Vision disorder: abnormal vision.
Other clinically significant adverse events or events previously reported in clinical trials or post marketing reports with Tramadol hydrochloride: Other events which have been reported with the use of Tramadol products include: Orthostatic hypotension, allergic reactions (including anaphylaxis and urticaria, Stevens-Johnson syndrome/TENS), cognitive dysfunction, suicidal tendency, and hepatitis.
Reported laboratory abnormalities included elevated creatinine. Serotonin syndrome (whose symptoms may include fever, excitation, chills, and agitation) has been reported with Tramadol when used concomitantly with other serotoninergic agents such as SSRIs and MAO inhibitors.

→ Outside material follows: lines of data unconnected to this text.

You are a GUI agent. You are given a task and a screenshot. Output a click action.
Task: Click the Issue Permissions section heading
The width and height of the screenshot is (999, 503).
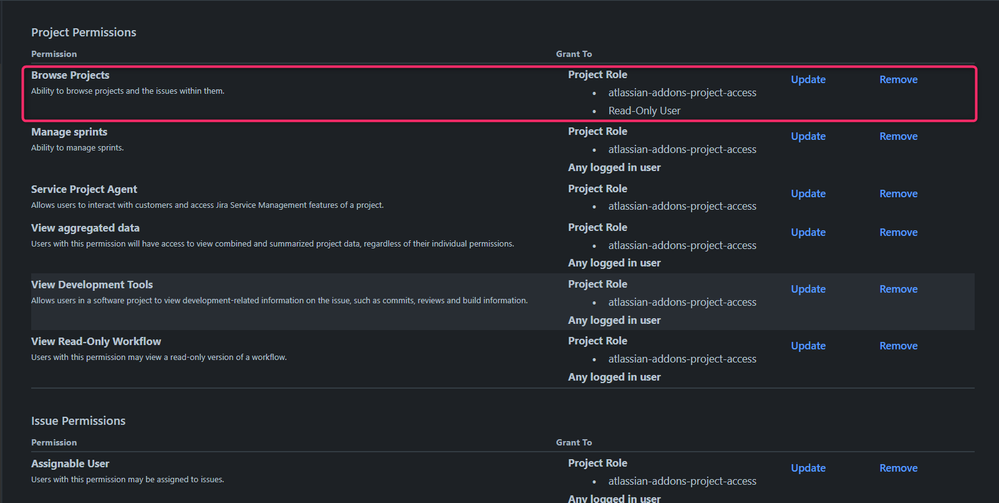point(78,421)
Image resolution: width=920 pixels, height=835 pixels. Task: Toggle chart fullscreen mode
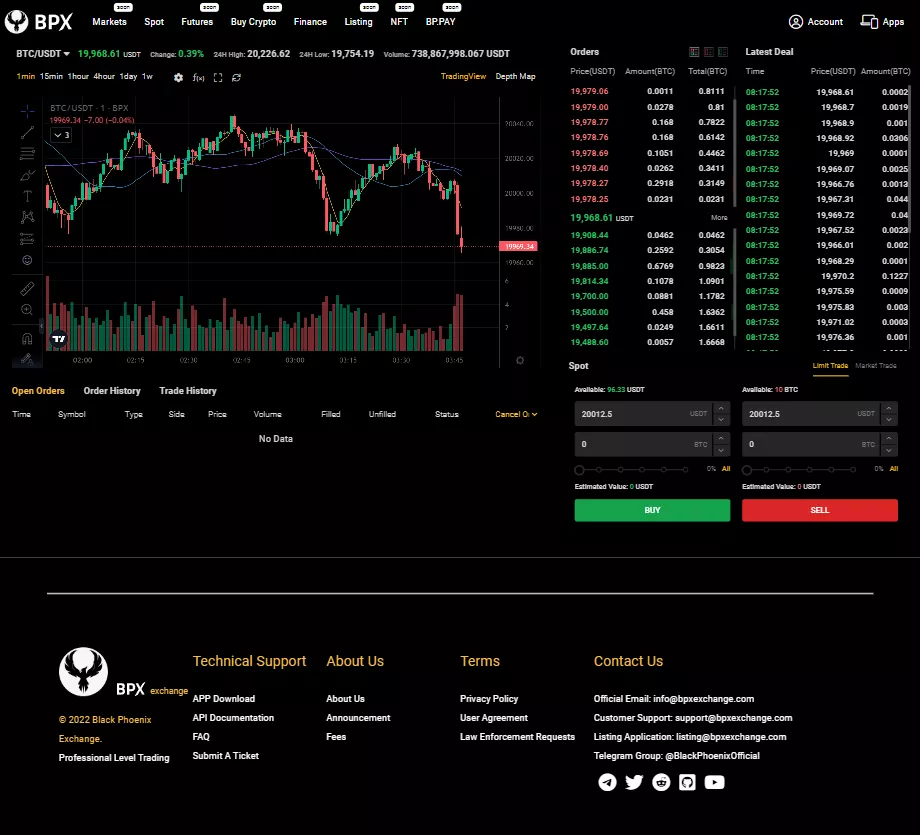point(217,77)
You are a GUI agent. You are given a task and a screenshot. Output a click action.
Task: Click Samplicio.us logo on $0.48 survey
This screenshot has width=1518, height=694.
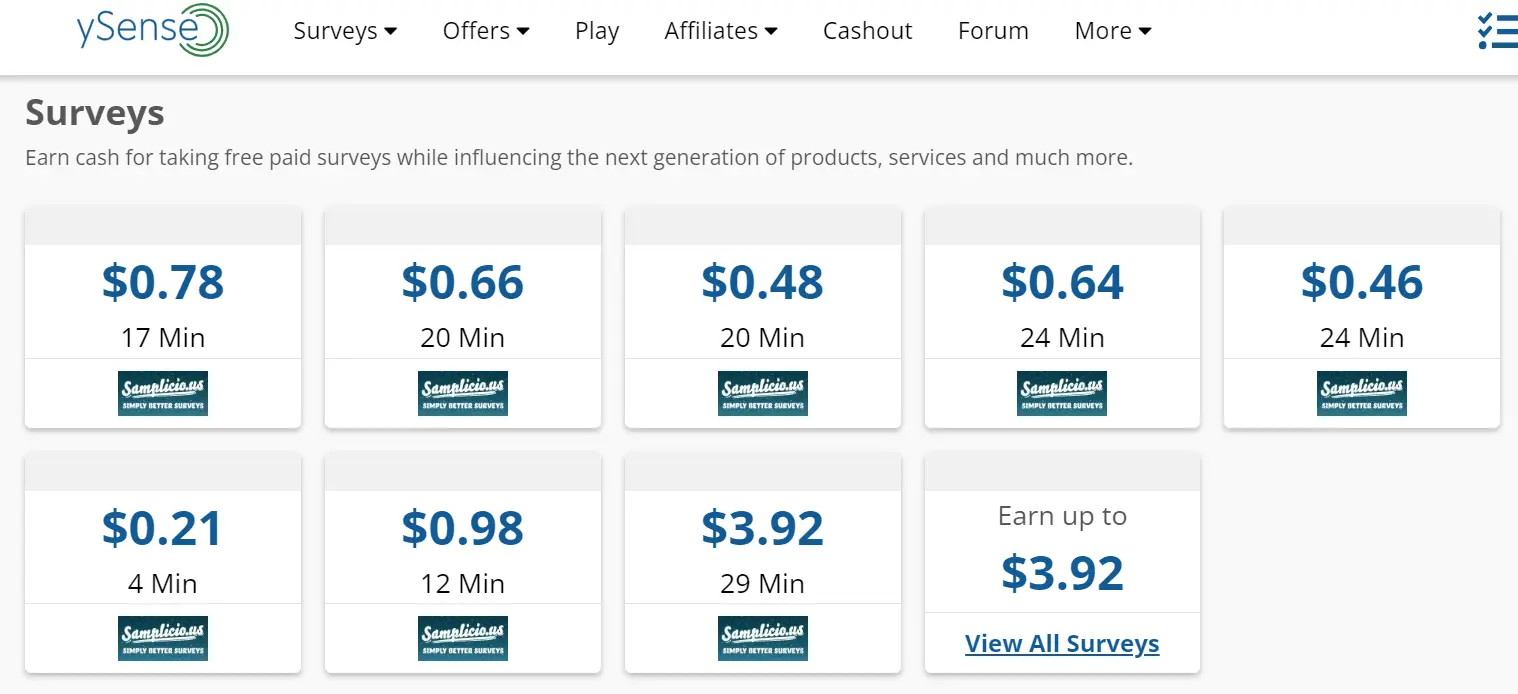pyautogui.click(x=763, y=393)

Post-marketing experiences with the use of products containing Tramadol include the rarely reported delirium, miosis, midriasis, and speech disorders, and very rare movement disorders. Post-marketing surveillance of Tramadol has shown a rare change in the effects of warfarin, including elevated prothrombin time. Hypoglycemic cases have been reported but are very rare in patients taking Tramadol. Most reports occurred in patients with predisposing risk factors, including diabetes or renal insufficiency, or in elderly patients. Hyponatremia and/or SIADH cases have been reported very rarely in patients taking Tramadol, usually in patients with predisposing risk factors, such as the elderly or used concomitantly with drugs that may cause hyponatremia.
Other clinically significant adverse experiences previously reported in clinical trials or post-marketing reports with Paracetamol: Allergic reactions (primarily skin rash) or reports of secondary hypersensitivity to Paracetamol are rare and generally managed by discontinuation of the drug, and when necessary, symptomatic treatment.
There have been several reports showing that Paracetamol can lead to hypoprothrombinemia when administered along with compounds such as warfarin. In other studies, prothrombin time did not change.